SarkodieThe AMA Motor and Sanitation Court at Abeka in Accra has fined five persons a total amount of GH30,000 or in default 10 years in prison for the reproduction for the reproduction and distribution of audio and visual works contrary to section 42 (1) of the Copyright Act 690 of 2005.

The artistes whose works they were found guilty of pirating included Sarkodie, Daddy Lumba, R2Bees, Hannah Marfo and Akua Serwaa.

The court, presided over by Mr Emmanuel Nana Antwi Barimah on Friday, May 17, fined the five men 500 penalty units each totalingGH2500 penalty units for each of the count they were found guilty of.

Presenting the facts of the case, the prosecuting officer, Inspector Hanson H. Armah, told the court that on April 5 this year, the complainant, Eric Tetteh, a member of the Ghana Music Rights Organisation (GHAMRO) and other members together with a contigent of armed police personnel stormed Osu, La and the 37 lorry stations and their environs.

They found the first to fifth accused persons namely; Bernard Amakye, Awal Mohammed, Owusu Gabriel, Andy Obeng and Opoku Maxwell, at their respective places with their laptops and other devices briskly downloading and selling songs for commercial purposes without legal authorization.

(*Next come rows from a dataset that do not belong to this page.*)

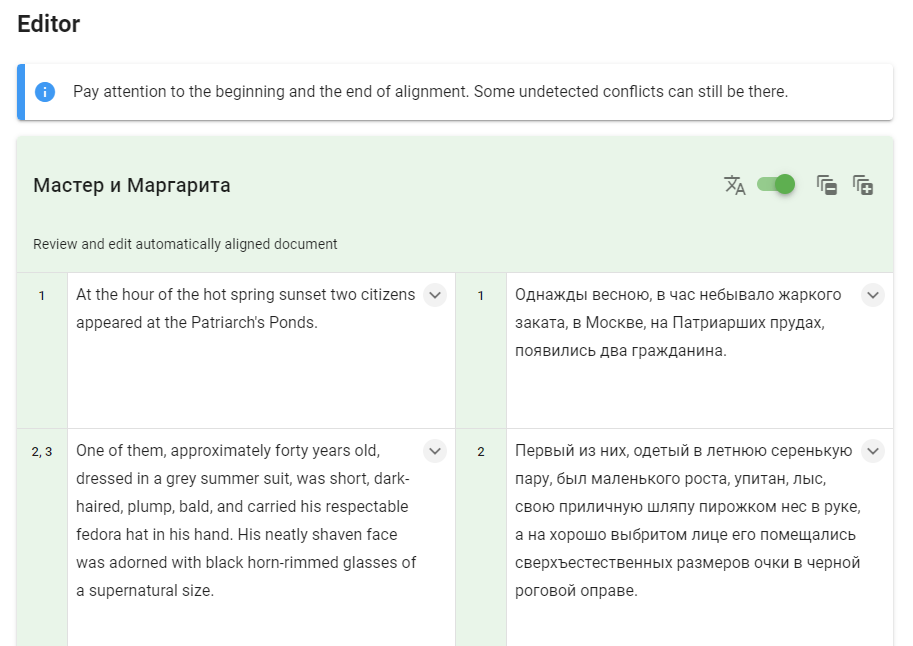The image size is (913, 646).
Task: Open the chevron menu for English row 1
Action: (x=434, y=295)
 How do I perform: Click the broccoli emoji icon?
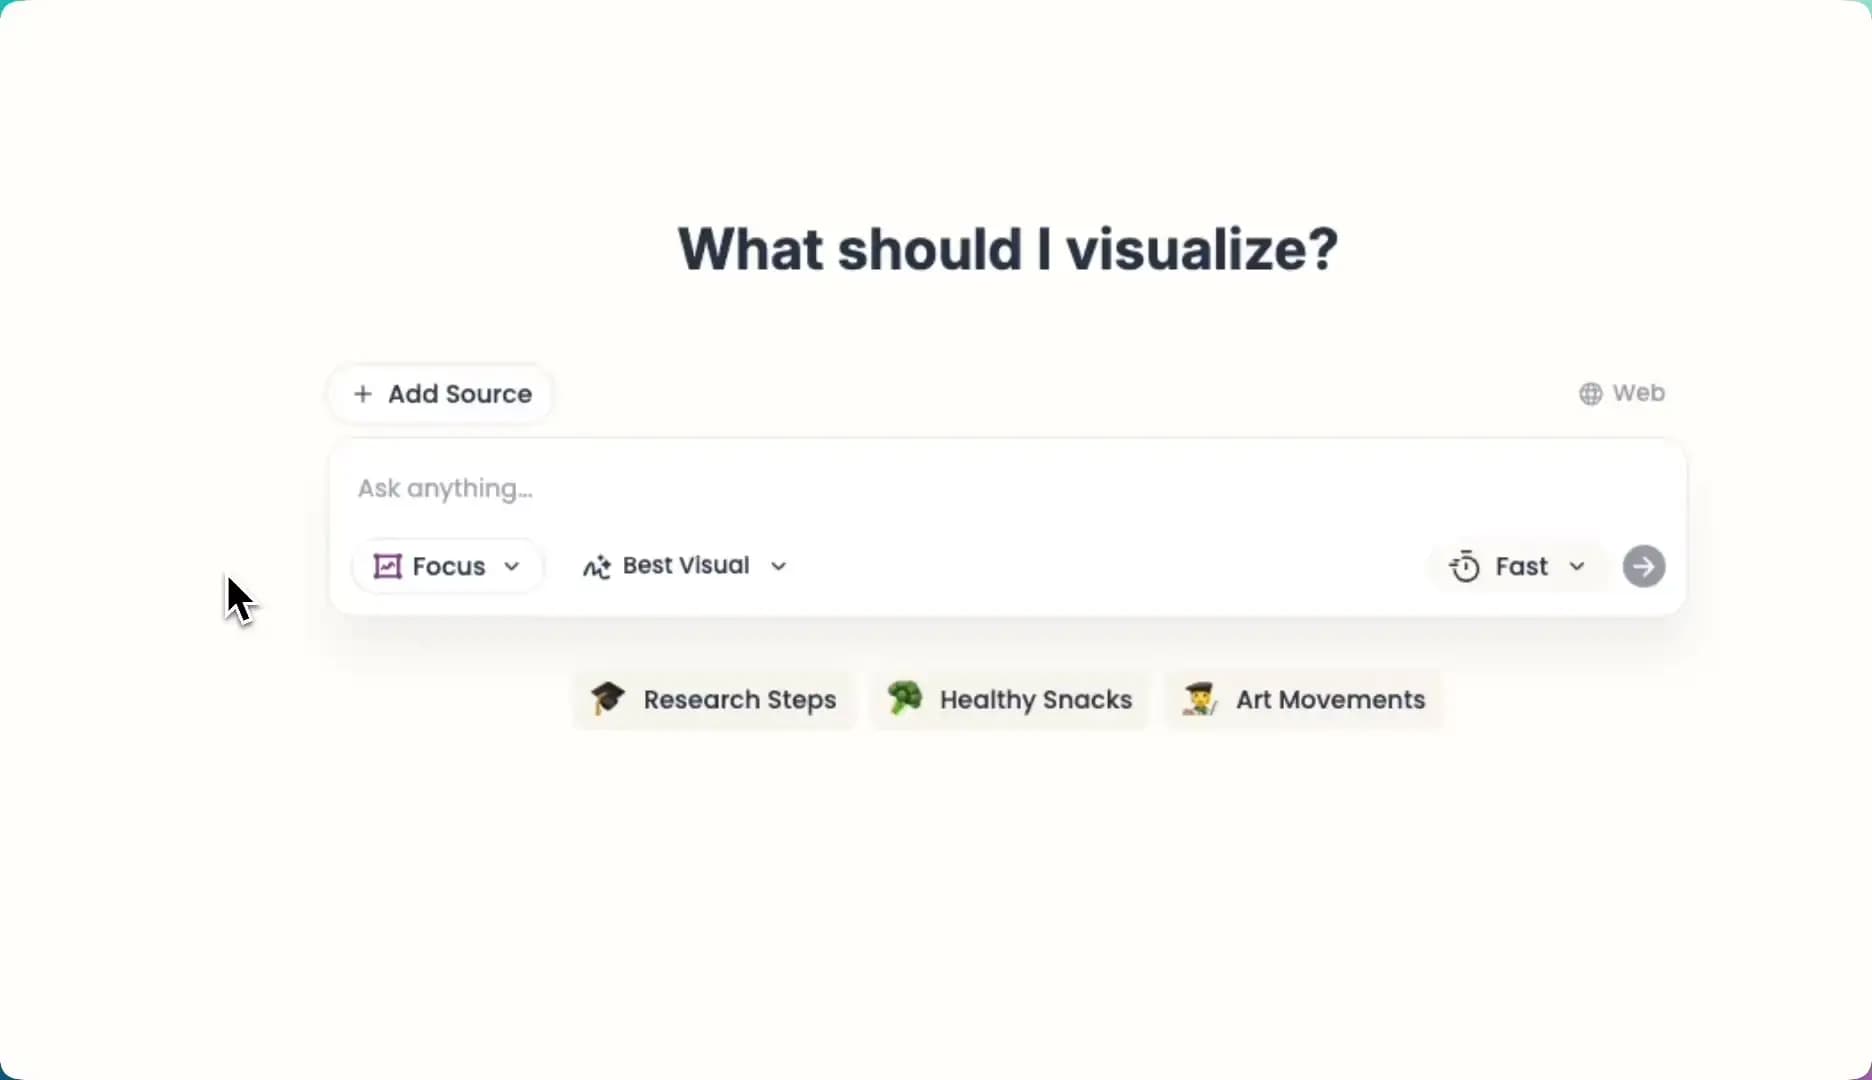click(905, 697)
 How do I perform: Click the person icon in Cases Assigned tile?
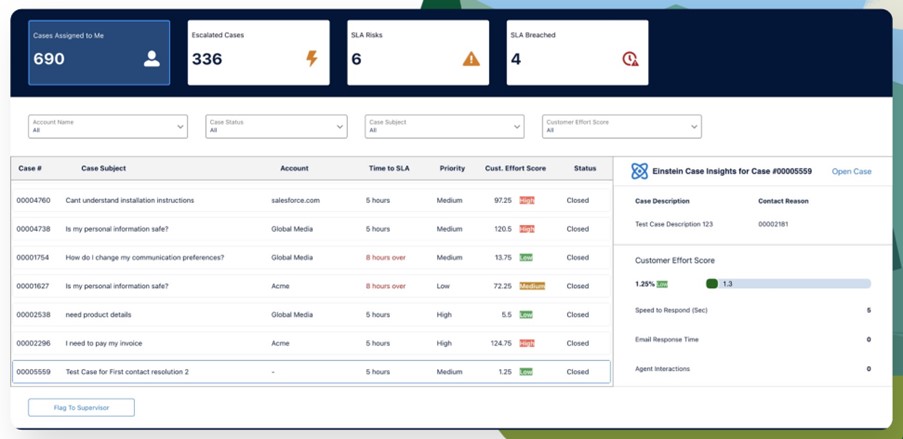click(x=151, y=59)
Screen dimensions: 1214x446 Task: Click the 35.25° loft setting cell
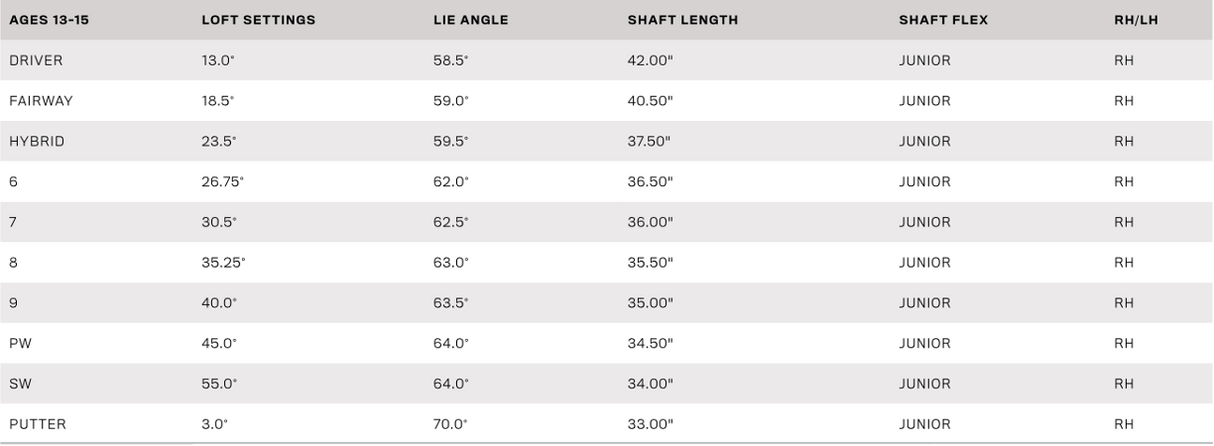pos(222,263)
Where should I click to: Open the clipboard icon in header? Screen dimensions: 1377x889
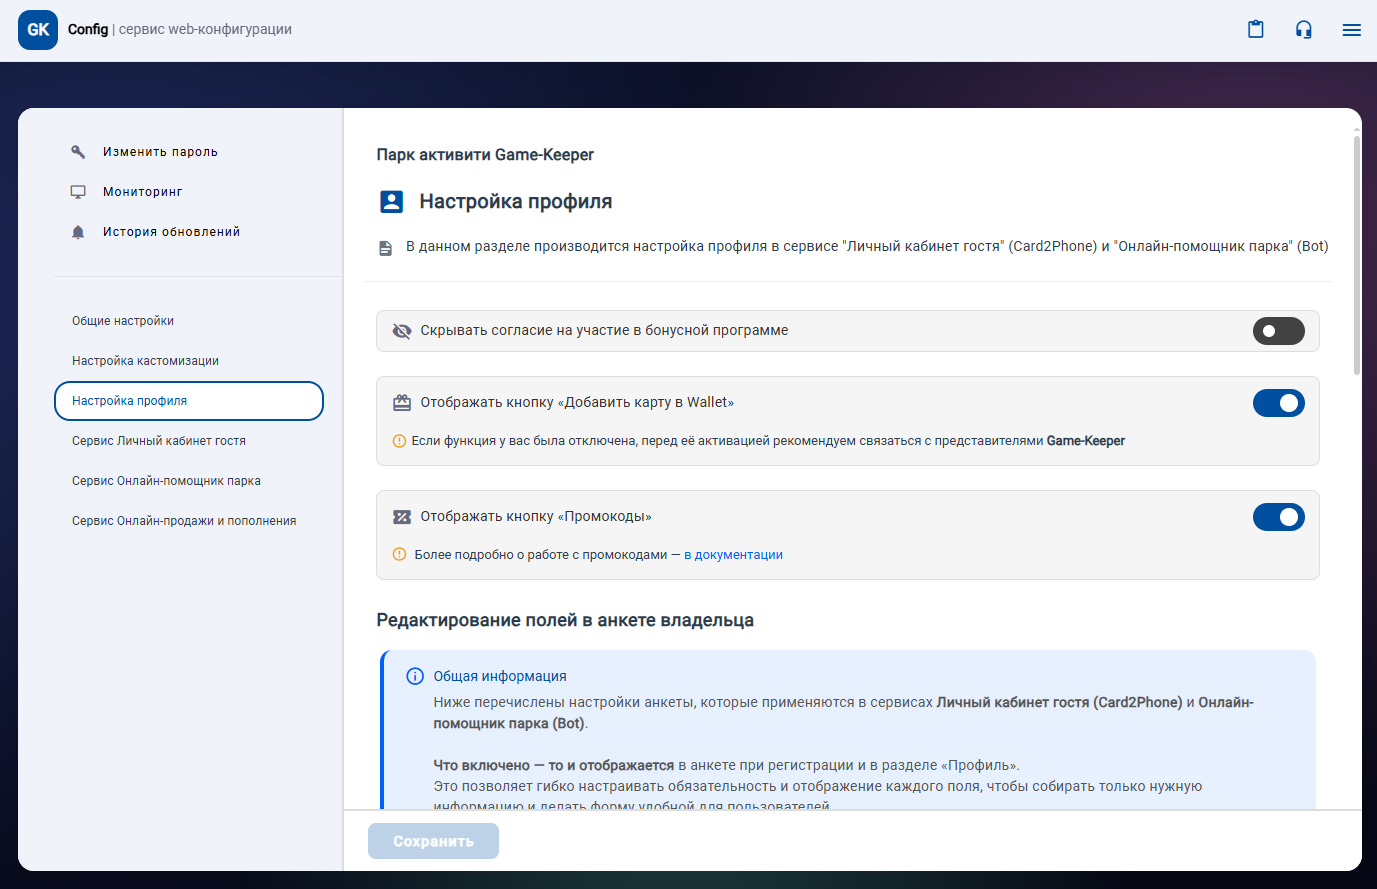pyautogui.click(x=1255, y=30)
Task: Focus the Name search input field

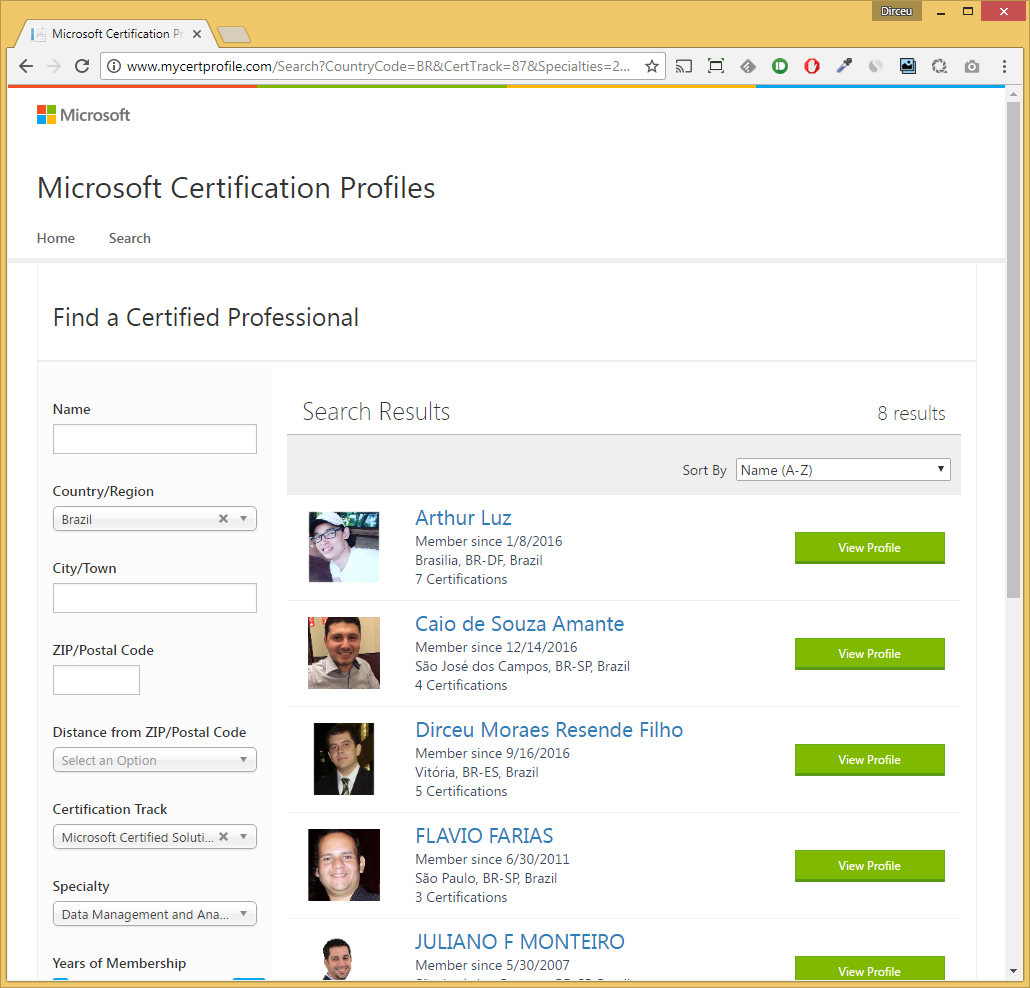Action: click(x=154, y=439)
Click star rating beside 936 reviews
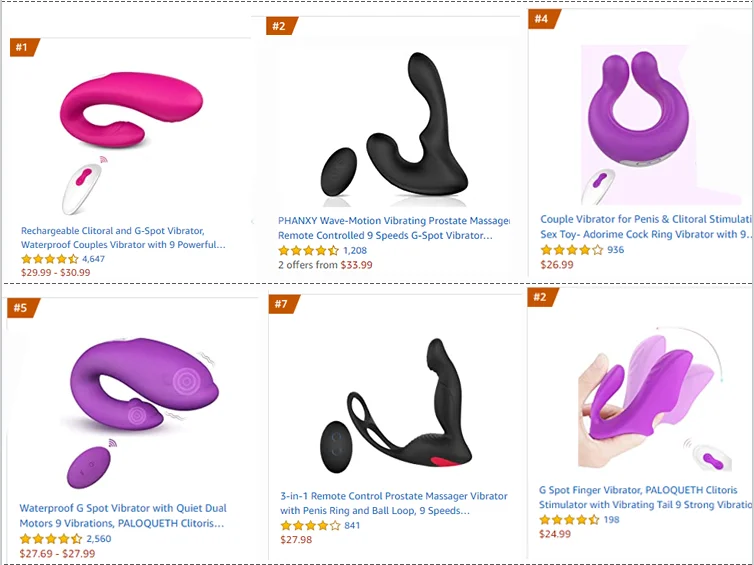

The accused persons were arrested and sent to the police station and subsequently arraigned before court after being charged with the offence of reproduction of audio visual works without authorization.

Four of the accused persons pleaded guilty with explanations on all counts except the second accused person who pleaded not guilty to the charges preferred against him.

Briefing the court on the evidence available, the complainant and Eric Tetteh, who represented the task force members in court said it took them over two weeks of surveillance to secretly monitor the activities and illegal mechanisms used by the accused persons to download musical works.

They then captured unlawful acts in pictorial form which they subsequently used as evidence exhibited in open court to buttress their argument.
Passing the judgment, the presiding judge described music piracy as a canker that destroyed the livelihood of several creative artists like Senior Eddie Donkor and Akwasi Ampofo Adjei.

He termed piracy as “naked robber” which eluded musicians of benefiting financially from their sweat, remarking that “it was time to mete out appropriate punishment to serve as a deterrent to others”.

He rejected the “guilty with explanations” pleas of the four accused, Mohammed Awal’s “not guilty” plea as untruth since there was documentary evidence in pictorial forms which exposed him in the act.

He convicted the five accused persons on the respective criminal charges against them and sentenced them to 500 penalty units each or serve two years in prison each in default.

In accordance with Section 46 (b) of the Copyright Act 690, Nana Antwi Barimah ordered the destruction of devices used by the accused persons under the supervision of the court registrar and prosecutor.

In an interview with Showbiz, the Chairman of GHAMRO, Mr Carlos Sakyi and Mark Okraku Mantey, a board member who were present throughout the court proceedings, expressed their satisfaction with the ruling.

They said it was a massive victory for composers, musicians and producers who had gone bankrupt due to piracy and could now have a sigh of relief since the law was present to deal with such culprits.

“We promise to sustain the war on piracy and bring prosperity and relief to music owners and investors in Ghana,” they said.